Document segment:
To combat the risk, Collins and James and others have been advocating for just this type of basic research. Back in the mid-'90s, inspired by their anti-malaria transgenic work, insect ecologists at UC-Davis and elsewhere made long strides into understanding everything from mosquito breeding patterns to gene flow. Already, in Kenya, there exists a giant screened-in greenhouse, complete with mud huts and breeding puddles, dubbed the "malariasphere." There scientists are studying population dynamics and transmission rates. Even so, Collins quickly points out that whatever we learn from the malariasphere is a drop in the ocean of what we need to know.
The reasons for our need to know are more than a little frightening. Mosquito-borne ailments are among the most devastating and successful diseases on earth. The chemical paradigm of the last century produced a disease immune to our drugs and an insect immune to our pesticides. What if genetically modified mosquitoes result in yet another boost for disease-carrying insects?
"The chances that we're going to end up making a Frankenstein mosquito are pretty remote," says Collins -- but even he agrees that the possibility exists.
Even if our transgenics don't end up vectoring a super-malaria, James points out there are other things to worry about: "If by making a mosquito unable to transmit malaria, will it suddenly become possible for that insect to vector another disease that, as of yet, is not transmitted by mosquitoes? A disease like AIDS?"
Will we assuage all these fears before releasing transgenic mosquitoes? "There's no way to know exactly what will happen in 10 thousand generations of mosquitoes," says Atkinson. But we do know the threat of mosquito-vectored disease is growing more serious every year, and as that threat rises so does the possibility of a new page in history.

Tasks to perform:
(1) Copy everything in the passage on transgenic mosquitoes from "The reasons for" down to "for disease-carrying insects?", changing "pesticides" to "insecticides".
(2) Answer these questions about the passage on transgenic mosquitoes:
(a) What nickname is given to the screened-in greenhouse in Kenya?
(b) Which disease does James name as one a modified mosquito might come to vector?
(c) Atkinson says there is no way to know what will happen in how many generations of mosquitoes?
(3) Extend the passage on transgenic mosquitoes, starting after its final sentence.
The records were drawn from an unrelated source.

Information given:
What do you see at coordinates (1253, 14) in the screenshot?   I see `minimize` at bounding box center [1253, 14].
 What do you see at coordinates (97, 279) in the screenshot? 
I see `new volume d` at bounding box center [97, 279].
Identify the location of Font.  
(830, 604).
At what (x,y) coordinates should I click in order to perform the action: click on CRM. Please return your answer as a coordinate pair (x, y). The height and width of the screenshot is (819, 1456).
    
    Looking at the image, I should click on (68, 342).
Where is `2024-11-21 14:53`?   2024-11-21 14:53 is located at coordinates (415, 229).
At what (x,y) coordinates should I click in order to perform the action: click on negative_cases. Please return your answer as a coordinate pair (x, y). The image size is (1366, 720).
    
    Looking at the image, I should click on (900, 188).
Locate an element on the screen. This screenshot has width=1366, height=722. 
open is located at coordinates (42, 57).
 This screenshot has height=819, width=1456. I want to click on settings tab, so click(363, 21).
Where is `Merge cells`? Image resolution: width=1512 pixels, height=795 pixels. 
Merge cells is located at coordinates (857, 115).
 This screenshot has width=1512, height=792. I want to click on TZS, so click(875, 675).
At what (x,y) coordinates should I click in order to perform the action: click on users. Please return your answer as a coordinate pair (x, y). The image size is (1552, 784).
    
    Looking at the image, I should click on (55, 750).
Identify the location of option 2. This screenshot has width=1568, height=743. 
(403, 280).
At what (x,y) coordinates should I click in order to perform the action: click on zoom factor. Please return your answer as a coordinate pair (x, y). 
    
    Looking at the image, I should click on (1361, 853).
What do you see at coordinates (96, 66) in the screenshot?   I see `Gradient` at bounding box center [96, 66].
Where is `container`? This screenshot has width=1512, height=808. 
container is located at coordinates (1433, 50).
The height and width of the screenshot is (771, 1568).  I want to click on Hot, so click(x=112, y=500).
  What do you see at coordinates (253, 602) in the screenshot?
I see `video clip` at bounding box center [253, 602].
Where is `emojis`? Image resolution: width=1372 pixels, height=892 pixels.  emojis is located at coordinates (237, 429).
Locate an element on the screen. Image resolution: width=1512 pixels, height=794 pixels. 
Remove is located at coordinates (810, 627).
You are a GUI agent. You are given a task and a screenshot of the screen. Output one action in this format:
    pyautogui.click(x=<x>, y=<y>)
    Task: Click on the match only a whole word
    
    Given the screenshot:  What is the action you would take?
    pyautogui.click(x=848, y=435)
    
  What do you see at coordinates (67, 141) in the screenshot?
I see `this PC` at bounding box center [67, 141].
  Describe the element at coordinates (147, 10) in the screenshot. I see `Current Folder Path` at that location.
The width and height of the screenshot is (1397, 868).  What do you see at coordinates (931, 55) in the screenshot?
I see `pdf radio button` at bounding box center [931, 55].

Answers for the tasks:
(1)
The reasons for our need to know are more than a little frightening. Mosquito-borne ailments are among the most devastating and successful diseases on earth. The chemical paradigm of the last century produced a disease immune to our drugs and an insect immune to our insecticides. What if genetically modified mosquitoes result in yet another boost for disease-carrying insects?

(2)
(a) The "malariasphere."
(b) AIDS.
(c) 10 thousand.

(3)
In 77 A.D., Pliny the Elder published "Natural History," his rather imaginative 37-volume attempt to catalog the entire contents of the world. From him, we learn that the artichoke is one of the earth's great monstrosities; that dog-headed people who communicate by barking exist; that on islands off the coast of Germany live a tribe of people whose ears are so large they cover their entire body; and that arsenic, sulfur, caustic soda and olive oil are used to protect crops against pestilence. That last bit of information might seem wan compared to other elements in Pliny's mythic compendium, but it is our first written record of insecticides. And now, two thousand years later, the next time someone sets out to catalog the entire contents of the world, there will be a new entry in that great list: a mosquito that lives a dual life as the direct descendent of two of Pliny's described lineages: both a fantastical creature and a pesticide.